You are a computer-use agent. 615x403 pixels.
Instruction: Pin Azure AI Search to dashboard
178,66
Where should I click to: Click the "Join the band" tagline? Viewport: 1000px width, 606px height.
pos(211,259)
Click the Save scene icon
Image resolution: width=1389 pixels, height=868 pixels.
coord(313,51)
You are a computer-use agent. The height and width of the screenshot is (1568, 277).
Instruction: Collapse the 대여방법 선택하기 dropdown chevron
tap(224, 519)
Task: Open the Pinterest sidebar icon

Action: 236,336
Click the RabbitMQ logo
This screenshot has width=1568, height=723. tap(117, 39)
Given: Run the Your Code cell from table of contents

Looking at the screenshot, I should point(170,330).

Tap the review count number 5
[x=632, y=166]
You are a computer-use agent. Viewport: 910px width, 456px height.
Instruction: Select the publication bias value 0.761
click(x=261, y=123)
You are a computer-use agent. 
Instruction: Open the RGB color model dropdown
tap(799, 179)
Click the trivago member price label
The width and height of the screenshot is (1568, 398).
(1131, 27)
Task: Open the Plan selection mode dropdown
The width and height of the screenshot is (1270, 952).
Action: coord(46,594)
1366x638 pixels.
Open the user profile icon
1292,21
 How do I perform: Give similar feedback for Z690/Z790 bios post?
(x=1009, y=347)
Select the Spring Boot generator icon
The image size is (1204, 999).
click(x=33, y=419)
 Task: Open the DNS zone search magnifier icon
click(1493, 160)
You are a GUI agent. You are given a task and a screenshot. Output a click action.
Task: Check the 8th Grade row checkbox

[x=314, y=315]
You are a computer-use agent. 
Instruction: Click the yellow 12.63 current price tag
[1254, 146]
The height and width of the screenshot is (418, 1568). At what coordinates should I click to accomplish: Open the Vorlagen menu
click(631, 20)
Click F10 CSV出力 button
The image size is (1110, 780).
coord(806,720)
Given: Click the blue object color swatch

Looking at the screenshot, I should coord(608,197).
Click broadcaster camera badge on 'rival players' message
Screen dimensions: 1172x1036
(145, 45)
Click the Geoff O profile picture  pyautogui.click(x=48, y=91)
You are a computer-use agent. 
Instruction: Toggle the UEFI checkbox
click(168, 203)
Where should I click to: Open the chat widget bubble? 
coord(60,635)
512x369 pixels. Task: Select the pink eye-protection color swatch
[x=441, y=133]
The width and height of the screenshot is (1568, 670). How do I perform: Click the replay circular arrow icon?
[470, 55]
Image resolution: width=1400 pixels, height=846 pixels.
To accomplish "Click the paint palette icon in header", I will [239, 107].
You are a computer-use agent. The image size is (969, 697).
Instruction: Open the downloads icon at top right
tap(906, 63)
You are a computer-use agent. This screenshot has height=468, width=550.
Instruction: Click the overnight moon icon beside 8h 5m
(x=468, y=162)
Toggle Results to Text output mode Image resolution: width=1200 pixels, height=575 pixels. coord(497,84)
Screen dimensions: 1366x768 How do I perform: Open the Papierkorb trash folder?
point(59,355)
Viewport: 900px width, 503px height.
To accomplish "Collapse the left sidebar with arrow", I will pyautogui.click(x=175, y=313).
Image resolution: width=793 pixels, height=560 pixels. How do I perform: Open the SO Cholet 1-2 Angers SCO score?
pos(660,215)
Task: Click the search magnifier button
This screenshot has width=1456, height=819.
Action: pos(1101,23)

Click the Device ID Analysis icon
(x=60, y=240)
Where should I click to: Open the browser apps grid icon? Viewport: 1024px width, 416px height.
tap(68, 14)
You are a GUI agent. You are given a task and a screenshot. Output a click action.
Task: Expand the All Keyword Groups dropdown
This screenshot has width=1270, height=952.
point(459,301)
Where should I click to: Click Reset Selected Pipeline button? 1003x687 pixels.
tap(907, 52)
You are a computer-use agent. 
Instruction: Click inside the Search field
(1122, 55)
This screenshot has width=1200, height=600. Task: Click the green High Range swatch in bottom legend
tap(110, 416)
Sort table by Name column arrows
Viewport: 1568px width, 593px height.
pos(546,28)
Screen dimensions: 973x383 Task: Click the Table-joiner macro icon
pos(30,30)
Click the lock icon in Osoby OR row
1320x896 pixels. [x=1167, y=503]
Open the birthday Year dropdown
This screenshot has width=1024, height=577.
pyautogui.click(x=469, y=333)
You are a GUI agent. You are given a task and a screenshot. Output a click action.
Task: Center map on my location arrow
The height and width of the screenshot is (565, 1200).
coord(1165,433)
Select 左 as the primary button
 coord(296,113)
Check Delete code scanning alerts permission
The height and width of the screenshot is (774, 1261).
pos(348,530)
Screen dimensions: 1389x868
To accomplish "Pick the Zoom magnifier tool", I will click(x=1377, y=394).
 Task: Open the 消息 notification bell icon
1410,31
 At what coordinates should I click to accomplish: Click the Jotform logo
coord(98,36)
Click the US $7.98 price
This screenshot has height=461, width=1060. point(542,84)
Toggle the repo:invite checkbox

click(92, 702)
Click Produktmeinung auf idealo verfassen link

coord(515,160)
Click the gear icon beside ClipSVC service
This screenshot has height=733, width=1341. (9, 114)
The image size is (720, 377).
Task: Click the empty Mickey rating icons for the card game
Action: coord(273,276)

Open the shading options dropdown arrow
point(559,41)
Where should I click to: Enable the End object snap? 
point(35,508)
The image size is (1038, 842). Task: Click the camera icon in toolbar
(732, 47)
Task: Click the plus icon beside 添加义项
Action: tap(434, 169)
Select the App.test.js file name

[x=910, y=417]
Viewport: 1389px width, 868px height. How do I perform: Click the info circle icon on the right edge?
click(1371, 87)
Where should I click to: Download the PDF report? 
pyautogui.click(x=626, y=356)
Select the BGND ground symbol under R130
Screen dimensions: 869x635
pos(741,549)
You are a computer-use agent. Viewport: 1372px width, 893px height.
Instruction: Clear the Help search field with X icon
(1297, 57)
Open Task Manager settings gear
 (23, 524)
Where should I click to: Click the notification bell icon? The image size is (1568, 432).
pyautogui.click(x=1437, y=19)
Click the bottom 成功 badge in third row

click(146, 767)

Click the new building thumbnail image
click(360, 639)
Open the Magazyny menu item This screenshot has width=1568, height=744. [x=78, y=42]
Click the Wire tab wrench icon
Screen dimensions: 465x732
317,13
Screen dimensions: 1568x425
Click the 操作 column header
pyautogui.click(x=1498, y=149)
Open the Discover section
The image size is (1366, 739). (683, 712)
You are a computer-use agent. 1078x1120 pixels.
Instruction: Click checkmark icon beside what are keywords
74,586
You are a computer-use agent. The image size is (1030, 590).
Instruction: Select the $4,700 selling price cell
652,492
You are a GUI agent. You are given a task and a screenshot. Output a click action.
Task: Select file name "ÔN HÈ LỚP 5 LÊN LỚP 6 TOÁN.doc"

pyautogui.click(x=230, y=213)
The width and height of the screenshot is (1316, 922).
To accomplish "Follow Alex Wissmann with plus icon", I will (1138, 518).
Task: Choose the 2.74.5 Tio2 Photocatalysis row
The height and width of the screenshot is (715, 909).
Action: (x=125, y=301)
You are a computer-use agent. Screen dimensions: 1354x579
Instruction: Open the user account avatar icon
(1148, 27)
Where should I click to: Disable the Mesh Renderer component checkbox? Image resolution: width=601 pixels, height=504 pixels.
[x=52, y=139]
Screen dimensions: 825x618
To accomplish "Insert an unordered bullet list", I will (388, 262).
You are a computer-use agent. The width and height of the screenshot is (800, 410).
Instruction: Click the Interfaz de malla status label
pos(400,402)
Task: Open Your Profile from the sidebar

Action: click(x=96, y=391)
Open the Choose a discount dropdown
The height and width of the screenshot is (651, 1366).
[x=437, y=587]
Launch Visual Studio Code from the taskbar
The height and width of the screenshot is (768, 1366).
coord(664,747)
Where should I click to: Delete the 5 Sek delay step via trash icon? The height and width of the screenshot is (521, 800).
....
_Your goal_:
Quote every item above word for word, reproducing each line without any change.

_Exercise output_:
You are a computer-use agent. 615x403 pixels.
Instruction: Pin Azure AI Search to dashboard
178,66
Where should I click to: Click the "Join the band" tagline? Viewport: 1000px width, 606px height.
pos(211,259)
Click the Save scene icon
Image resolution: width=1389 pixels, height=868 pixels.
coord(313,51)
You are a computer-use agent. The height and width of the screenshot is (1568, 277).
Instruction: Collapse the 대여방법 선택하기 dropdown chevron
tap(224, 519)
Task: Open the Pinterest sidebar icon

Action: 236,336
Click the RabbitMQ logo
This screenshot has width=1568, height=723. tap(117, 39)
Given: Run the Your Code cell from table of contents

Looking at the screenshot, I should point(170,330).

Tap the review count number 5
[x=632, y=166]
You are a computer-use agent. Viewport: 910px width, 456px height.
Instruction: Select the publication bias value 0.761
click(x=261, y=123)
You are a computer-use agent. 
Instruction: Open the RGB color model dropdown
tap(799, 179)
Click the trivago member price label
The width and height of the screenshot is (1568, 398).
(1131, 27)
Task: Open the Plan selection mode dropdown
The width and height of the screenshot is (1270, 952).
Action: coord(46,594)
1366x638 pixels.
Open the user profile icon
1292,21
 How do I perform: Give similar feedback for Z690/Z790 bios post?
(x=1009, y=347)
Select the Spring Boot generator icon
The image size is (1204, 999).
click(x=33, y=419)
 Task: Open the DNS zone search magnifier icon
click(1493, 160)
You are a GUI agent. You are given a task and a screenshot. Output a click action.
Task: Check the 8th Grade row checkbox

[x=314, y=315]
You are a computer-use agent. 
Instruction: Click the yellow 12.63 current price tag
[1254, 146]
The height and width of the screenshot is (418, 1568). At what coordinates should I click to accomplish: Open the Vorlagen menu
click(631, 20)
Click F10 CSV出力 button
The image size is (1110, 780).
coord(806,720)
Given: Click the blue object color swatch

Looking at the screenshot, I should coord(608,197).
Click broadcaster camera badge on 'rival players' message
Screen dimensions: 1172x1036
(145, 45)
Click the Geoff O profile picture  pyautogui.click(x=48, y=91)
You are a computer-use agent. 
Instruction: Toggle the UEFI checkbox
click(168, 203)
Where should I click to: Open the chat widget bubble? 
coord(60,635)
512x369 pixels. Task: Select the pink eye-protection color swatch
[x=441, y=133]
The width and height of the screenshot is (1568, 670). How do I perform: Click the replay circular arrow icon?
[470, 55]
Image resolution: width=1400 pixels, height=846 pixels.
To accomplish "Click the paint palette icon in header", I will [239, 107].
You are a computer-use agent. The image size is (969, 697).
Instruction: Open the downloads icon at top right
tap(906, 63)
You are a computer-use agent. This screenshot has height=468, width=550.
Instruction: Click the overnight moon icon beside 8h 5m
(x=468, y=162)
Toggle Results to Text output mode Image resolution: width=1200 pixels, height=575 pixels. coord(497,84)
Screen dimensions: 1366x768 How do I perform: Open the Papierkorb trash folder?
point(59,355)
Viewport: 900px width, 503px height.
To accomplish "Collapse the left sidebar with arrow", I will pyautogui.click(x=175, y=313).
Image resolution: width=793 pixels, height=560 pixels. How do I perform: Open the SO Cholet 1-2 Angers SCO score?
pos(660,215)
Task: Click the search magnifier button
This screenshot has width=1456, height=819.
Action: pos(1101,23)

Click the Device ID Analysis icon
(x=60, y=240)
Where should I click to: Open the browser apps grid icon? Viewport: 1024px width, 416px height.
tap(68, 14)
You are a GUI agent. You are given a task and a screenshot. Output a click action.
Task: Expand the All Keyword Groups dropdown
This screenshot has width=1270, height=952.
point(459,301)
Where should I click to: Click Reset Selected Pipeline button? 1003x687 pixels.
tap(907, 52)
You are a computer-use agent. 
Instruction: Click inside the Search field
(1122, 55)
This screenshot has width=1200, height=600. Task: Click the green High Range swatch in bottom legend
tap(110, 416)
Sort table by Name column arrows
Viewport: 1568px width, 593px height.
pos(546,28)
Screen dimensions: 973x383 Task: Click the Table-joiner macro icon
pos(30,30)
Click the lock icon in Osoby OR row
1320x896 pixels. [x=1167, y=503]
Open the birthday Year dropdown
This screenshot has width=1024, height=577.
pyautogui.click(x=469, y=333)
You are a GUI agent. You are given a task and a screenshot. Output a click action.
Task: Center map on my location arrow
The height and width of the screenshot is (565, 1200).
coord(1165,433)
Select 左 as the primary button
 coord(296,113)
Check Delete code scanning alerts permission
The height and width of the screenshot is (774, 1261).
pos(348,530)
Screen dimensions: 1389x868
To accomplish "Pick the Zoom magnifier tool", I will click(x=1377, y=394).
 Task: Open the 消息 notification bell icon
1410,31
 At what coordinates should I click to accomplish: Click the Jotform logo
coord(98,36)
Click the US $7.98 price
This screenshot has height=461, width=1060. point(542,84)
Toggle the repo:invite checkbox

click(92, 702)
Click Produktmeinung auf idealo verfassen link

coord(515,160)
Click the gear icon beside ClipSVC service
This screenshot has height=733, width=1341. (9, 114)
The image size is (720, 377).
Task: Click the empty Mickey rating icons for the card game
Action: coord(273,276)

Open the shading options dropdown arrow
point(559,41)
Where should I click to: Enable the End object snap? 
point(35,508)
The image size is (1038, 842). Task: Click the camera icon in toolbar
(732, 47)
Task: Click the plus icon beside 添加义项
Action: tap(434, 169)
Select the App.test.js file name

[x=910, y=417]
Viewport: 1389px width, 868px height. How do I perform: Click the info circle icon on the right edge?
click(1371, 87)
Where should I click to: Download the PDF report? 
pyautogui.click(x=626, y=356)
Select the BGND ground symbol under R130
Screen dimensions: 869x635
pos(741,549)
You are a computer-use agent. Viewport: 1372px width, 893px height.
Instruction: Clear the Help search field with X icon
(1297, 57)
Open Task Manager settings gear
 (23, 524)
Where should I click to: Click the notification bell icon? The image size is (1568, 432).
pyautogui.click(x=1437, y=19)
Click the bottom 成功 badge in third row

click(146, 767)

Click the new building thumbnail image
click(360, 639)
Open the Magazyny menu item This screenshot has width=1568, height=744. [x=78, y=42]
Click the Wire tab wrench icon
Screen dimensions: 465x732
317,13
Screen dimensions: 1568x425
Click the 操作 column header
pyautogui.click(x=1498, y=149)
Open the Discover section
The image size is (1366, 739). (683, 712)
You are a computer-use agent. 1078x1120 pixels.
Instruction: Click checkmark icon beside what are keywords
74,586
You are a computer-use agent. The image size is (1030, 590).
Instruction: Select the $4,700 selling price cell
652,492
You are a GUI agent. You are given a task and a screenshot. Output a click action.
Task: Select file name "ÔN HÈ LỚP 5 LÊN LỚP 6 TOÁN.doc"

pyautogui.click(x=230, y=213)
The width and height of the screenshot is (1316, 922).
To accomplish "Follow Alex Wissmann with plus icon", I will (1138, 518).
Task: Choose the 2.74.5 Tio2 Photocatalysis row
The height and width of the screenshot is (715, 909).
Action: (x=125, y=301)
You are a computer-use agent. Screen dimensions: 1354x579
Instruction: Open the user account avatar icon
(1148, 27)
Where should I click to: Disable the Mesh Renderer component checkbox? Image resolution: width=601 pixels, height=504 pixels.
[x=52, y=139]
Screen dimensions: 825x618
To accomplish "Insert an unordered bullet list", I will (388, 262).
You are a computer-use agent. The width and height of the screenshot is (800, 410).
Instruction: Click the Interfaz de malla status label
pos(400,402)
Task: Open Your Profile from the sidebar

Action: click(x=96, y=391)
Open the Choose a discount dropdown
The height and width of the screenshot is (651, 1366).
[x=437, y=587]
Launch Visual Studio Code from the taskbar
The height and width of the screenshot is (768, 1366).
coord(664,747)
Where should I click to: Delete the 5 Sek delay step via trash icon? The height and width of the screenshot is (521, 800).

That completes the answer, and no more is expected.